I’m getting that old feeling again–not a feeling so much as a nagging thought.  I’m going to have another baby.  No, I’m not pregnant, but I have this nagging thought that I’m going to be soon.  No, I’m not trying to get pregnant.  No, I’m not going to give out any more information.  I’m just having that same nagging thought I got fourteen months before Elvis was born:  I’m going to have another baby.  Like I said, it’s a thought, not a feeling.  The feeling is more like, “Ack!  Are you crazy?  I can’t have another baby!  Ack!  Stop it!  Stop talking!  I’m not listening I’m not listening Lalalalalala…”  Or maybe it’s the other way around.  It’s hard to tell the difference between my thoughts and my feelings, since one isn’t usually any more rational than the other.

So last time I listened to my thought/feeling and fourteen months later I had a baby and immediately thought, “What have I done?”  But after a few days I got used to him, and now I’m so glad he’s here it would make you vomit if I said more about it.  This time I am listening to my inner pragmatist, who keeps telling me, “Dude–you can’t get any of your kids to control their elimination urges 24/7.  Add a newborn to that mix and you’ll have to take out a second mortgage just to pay for diapers.”  For some reason, my inner pragmatist calls me “Dude” lot.  Don’t ask me why.

The other thing my inner pragmatist says is, “Besides, if you had another baby, what on earth would you name him/her?”  And she has a point.  I can’t think of a single name I’d want to give Baby #4, male or female.  Certainly not one that both Sugar Daddy and I could agree on.  For example, I really like the name Harry for a boy.  I just think it’s cute.  But SD says we can never name a child Harry, and this is the reason he always gives:  “Just look at me!”  If the meaning of that sentence isn’t clear without a visual, let me just share with you the story about how his dorm mates during his freshman year of college nicknamed him “Hairy Mormon,” and while he was on his mission, his dorm mates sent him a letter addressed to “Hairy Mormon, Utah Ogden Mission,” and he got it.  No, he’s not some horrible beast, but you’d never see him in a Calvin Klein ad, that’s for sure.  Okay, maybe he’s a horrible beast.  No, I’m not posting pictures.  It is safe to keep reading.So there’s that.  I’m not going to talk about it anymore because it makes me uncomfortable.  If you’re wondering which part, well, let’s say all of it.  Moving on.

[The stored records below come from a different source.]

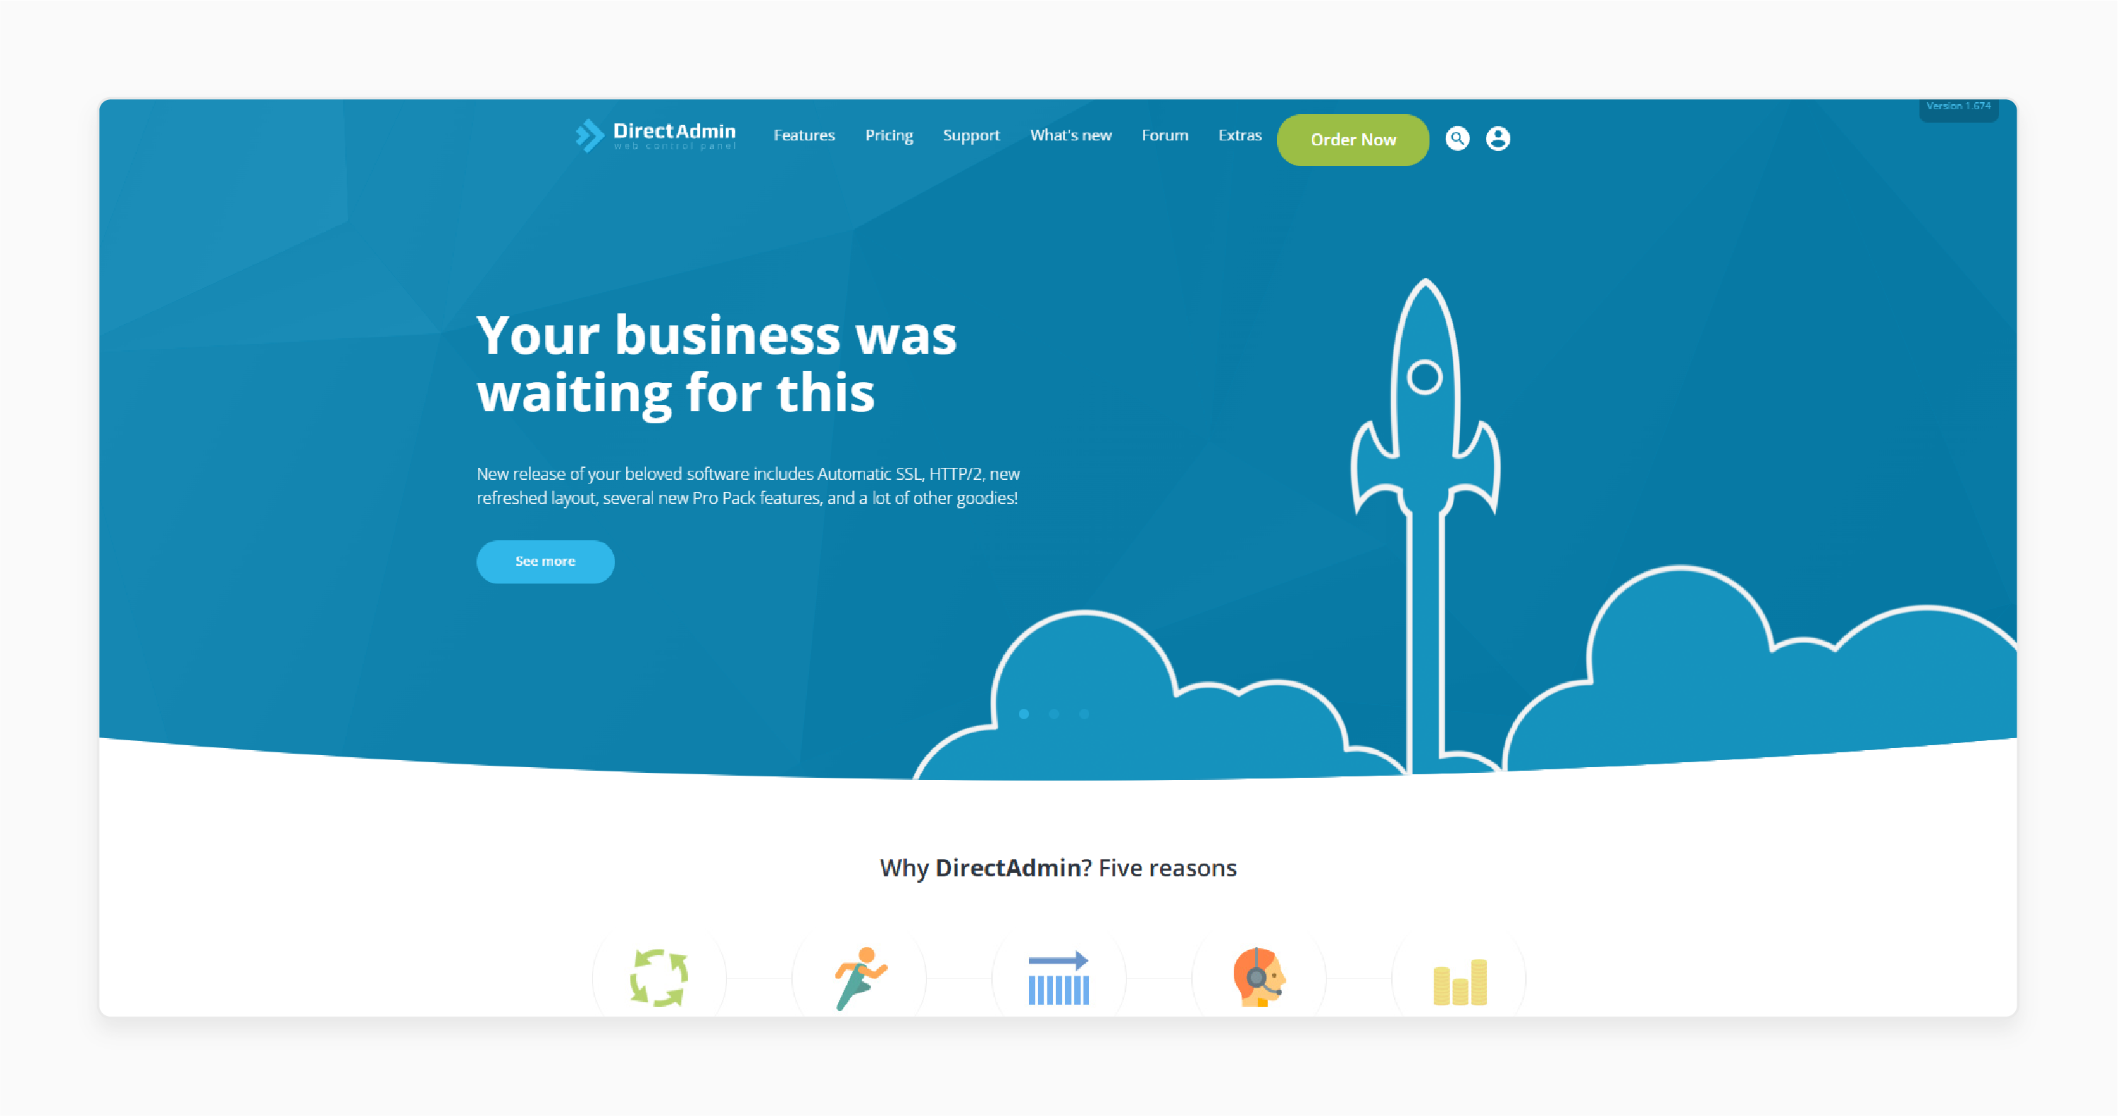2118x1116 pixels.
Task: Click the Support navigation link
Action: [972, 137]
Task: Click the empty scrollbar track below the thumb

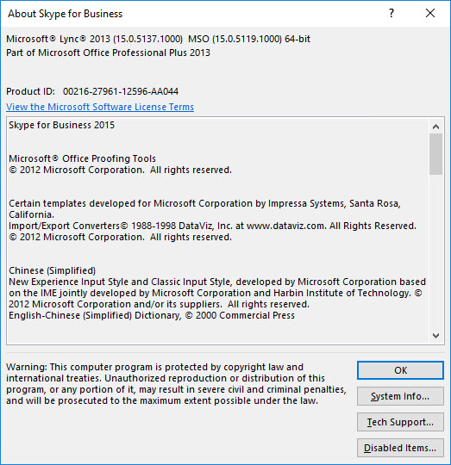Action: pos(435,251)
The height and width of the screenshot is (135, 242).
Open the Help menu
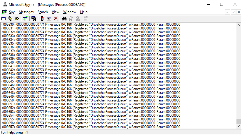coord(84,12)
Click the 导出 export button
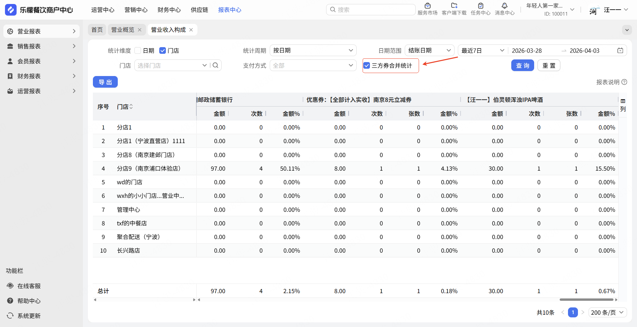The image size is (637, 327). coord(105,82)
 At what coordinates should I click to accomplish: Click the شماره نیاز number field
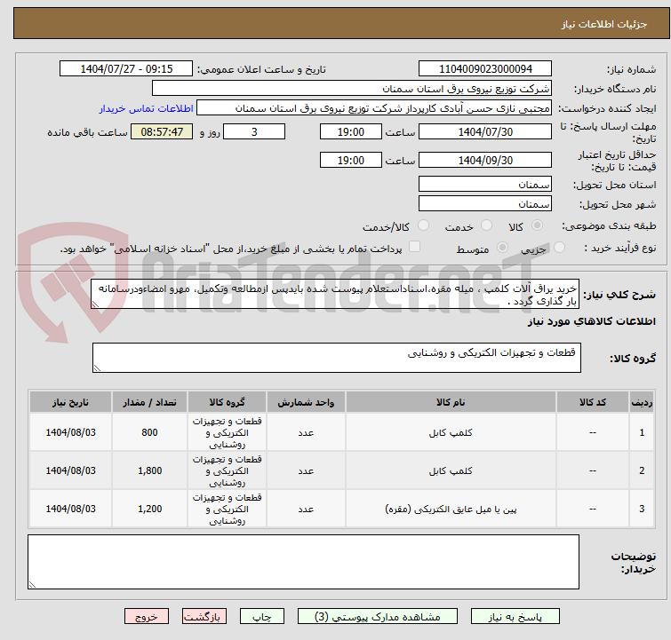click(x=484, y=68)
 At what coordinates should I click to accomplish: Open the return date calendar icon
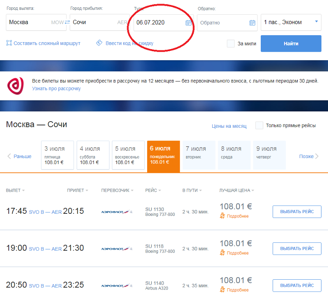point(252,23)
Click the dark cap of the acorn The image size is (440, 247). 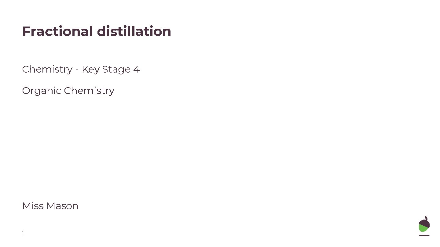424,221
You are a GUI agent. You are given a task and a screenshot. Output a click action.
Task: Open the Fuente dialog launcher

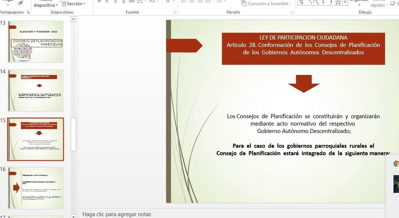click(x=175, y=13)
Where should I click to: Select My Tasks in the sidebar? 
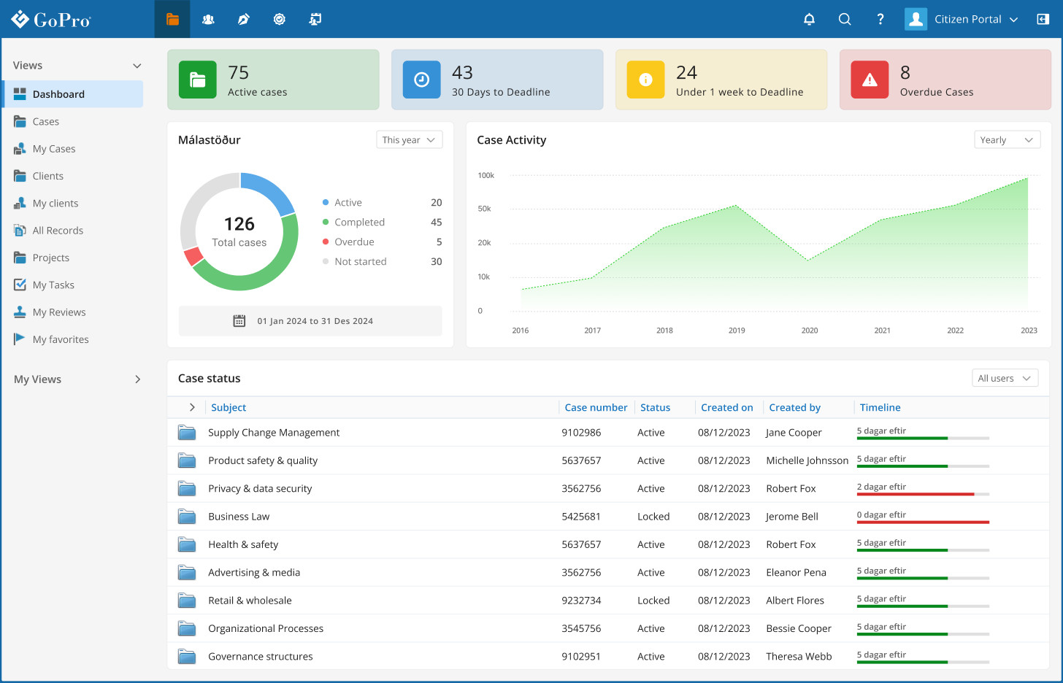[x=53, y=285]
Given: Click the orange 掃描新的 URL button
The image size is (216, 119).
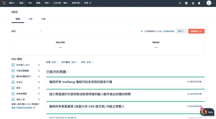Looking at the screenshot, I should (x=196, y=31).
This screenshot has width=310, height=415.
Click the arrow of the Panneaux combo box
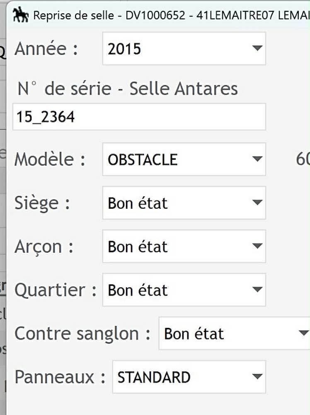(x=257, y=377)
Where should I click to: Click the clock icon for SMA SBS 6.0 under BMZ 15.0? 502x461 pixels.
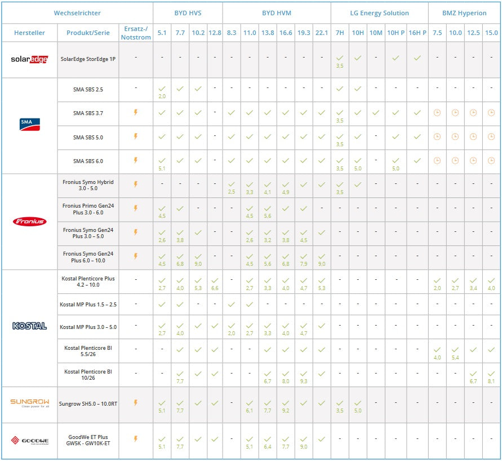(491, 161)
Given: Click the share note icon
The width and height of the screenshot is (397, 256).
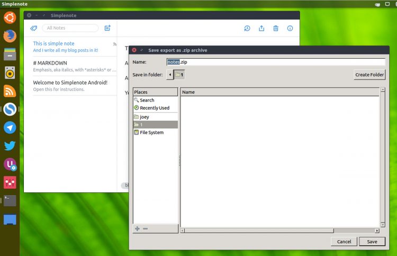Looking at the screenshot, I should [261, 28].
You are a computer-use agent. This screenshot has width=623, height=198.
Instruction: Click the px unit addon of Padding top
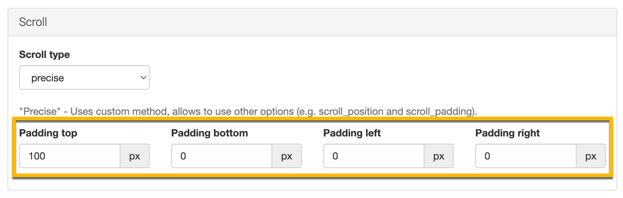point(135,156)
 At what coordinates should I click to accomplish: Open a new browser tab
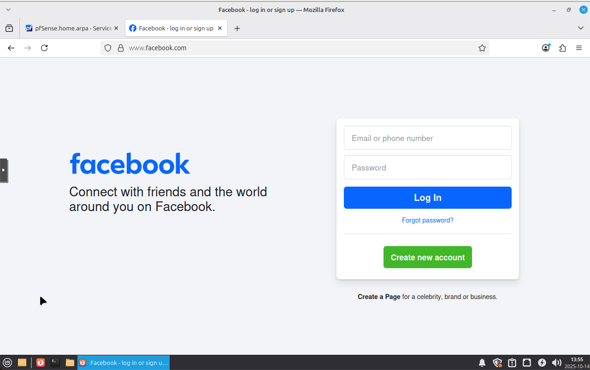237,28
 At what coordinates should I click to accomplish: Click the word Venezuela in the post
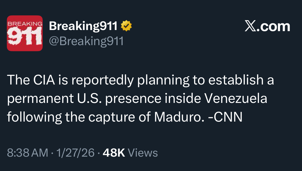pos(235,99)
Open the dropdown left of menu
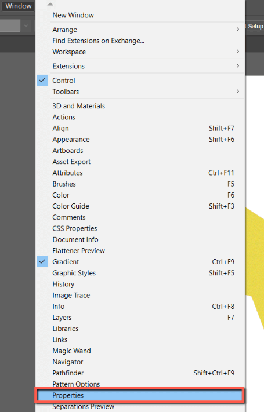The height and width of the screenshot is (412, 264). point(26,25)
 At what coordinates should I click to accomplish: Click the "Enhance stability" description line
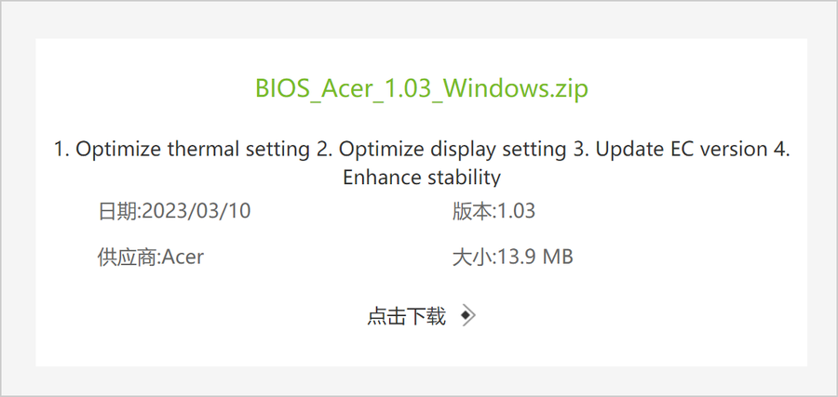coord(422,178)
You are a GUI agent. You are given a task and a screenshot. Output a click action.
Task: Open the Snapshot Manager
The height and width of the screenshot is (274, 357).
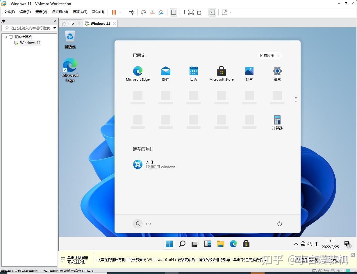coord(161,12)
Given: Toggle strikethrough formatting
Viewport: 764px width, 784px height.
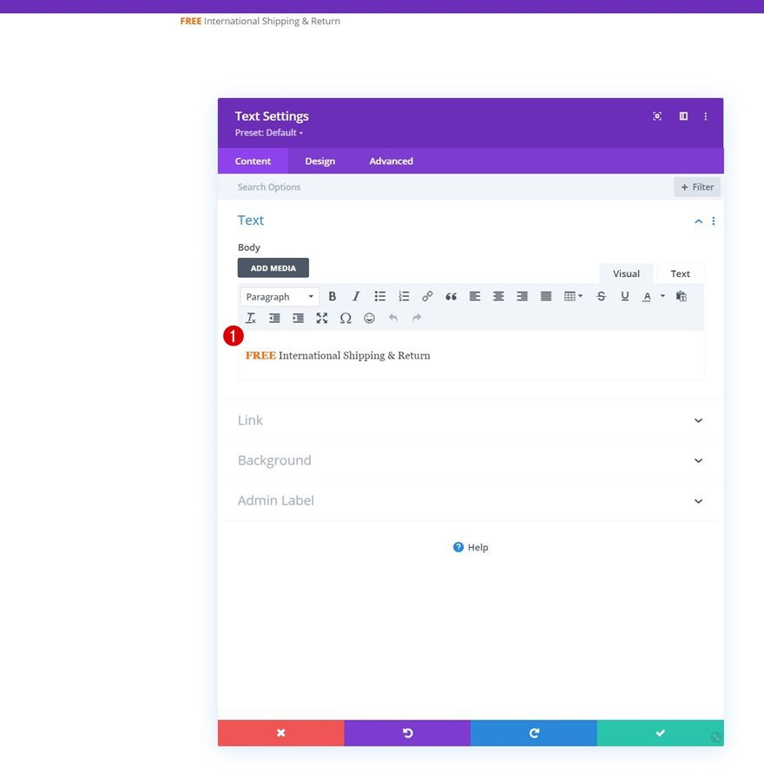Looking at the screenshot, I should coord(601,296).
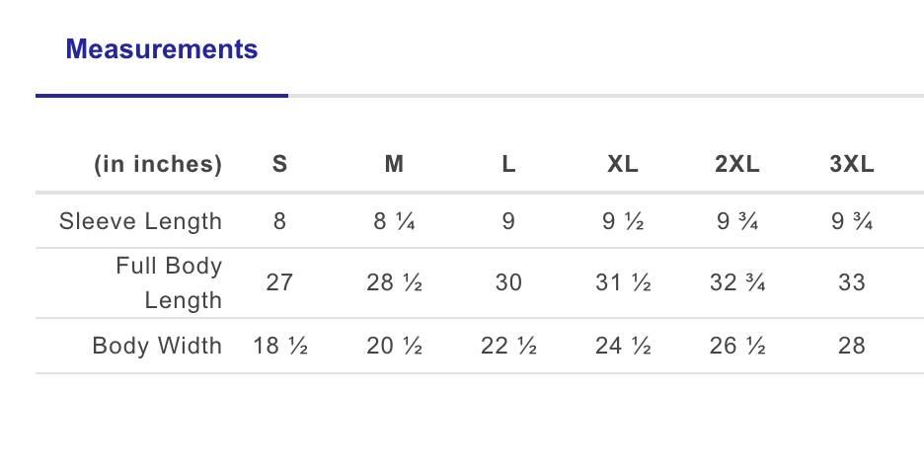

My tap class starts again tomorrow night.  I go to the doctor tomorrow morning so I can finally get this infernal plantar wart removed from my left foot.   I wonder if I will dance better or worse than usual tomorrow night.  I haven’t practiced at all since November.  For all I know, my shoes may not fit anymore.  I was going to buy new ones before this term, but every time I think about shuffling off to the dance supply store, I get this nagging thought that says I’m going to have another baby and my feet are going to grow another half-size before I’ll get my money’s worth.  No, that isn’t it–you see how this nagging thought invades? how annoying it is?  No, what I think is, “I don’t know any good nurse-midwives in the
Portland area.”  Argh.  I can’t seem to stay on topic at all with this paragraph.  Maybe I’d better talk about something else.

So we might be getting a cat soon.  Oh, never mind.